The University has reintroduced a sports management minor into its curriculum, offering courses such as sports marketing, the finance and economics of sports, sports history, and sports psychology.

“The main thing that inspired me to take sports psychology was the fact that I have experienced how important the mental side of your game is when playing sports. It can be the make or break in an important situation in a game and be the difference at the college level,” says Nick van der Waart Van Gulik ‘24, a soccer player from Alamo who is majoring in business administration and minoring in sports management.

“Growing up with an older brother – who also plays soccer and had three ACL knee injuries – I saw how much the mental side of the game mattered and how much your own personal confidence can change the way you play.”

Softball player Celeste Salas ’23 from Sacramento agrees. Like Nick, she is a business major minoring in sports management who took the sports psychology class.

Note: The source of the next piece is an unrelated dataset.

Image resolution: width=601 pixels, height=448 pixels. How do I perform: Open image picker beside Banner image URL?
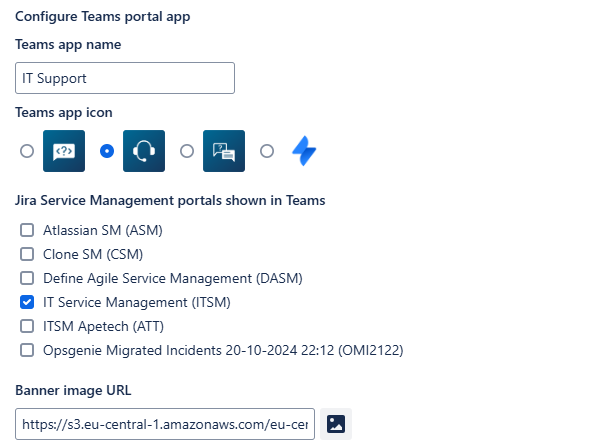click(337, 424)
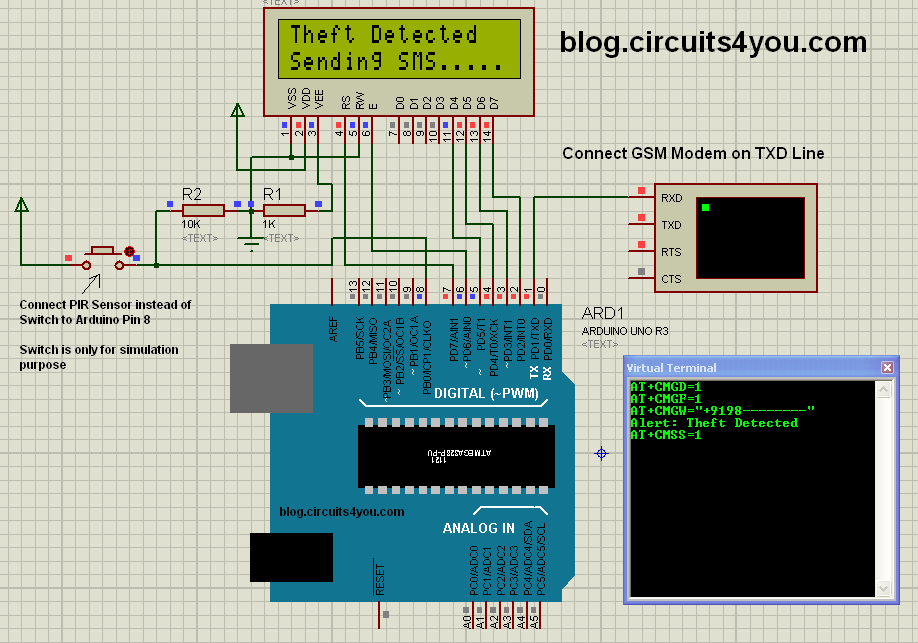Click the CTS pin of the GSM modem
918x643 pixels.
[x=641, y=272]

“I wanted to know the cause and effects of actions us athletes have due to our mental health,” Celeste says. “Being a college athlete, you will have a lot of drainage on your mental health and sometimes it gets too much. So, when I saw this course was offered, I really wanted to take it to know more about myself as an athlete and my fellow peers. I also got to learn about coaches and learned what is healthy and what is not overall. I loved this class.”

The class was taught by Dr. Benjamin Rosenberg, who is planning to introduce a new one-unit class -- Psychology of Fantasy Football – in the fall 2023. Dr. Rosenberg said there was so much interest in his sports psyche class that he taught a double session with 50 students. He and Dr. Jordan Lieser, history professor who in the spring of 2021 taught 20th Century Sports as Political and Social Discourse, have discussed adding more sports-related classes as their popular classes have been filled to maximum capacity in the classroom and created waiting lists.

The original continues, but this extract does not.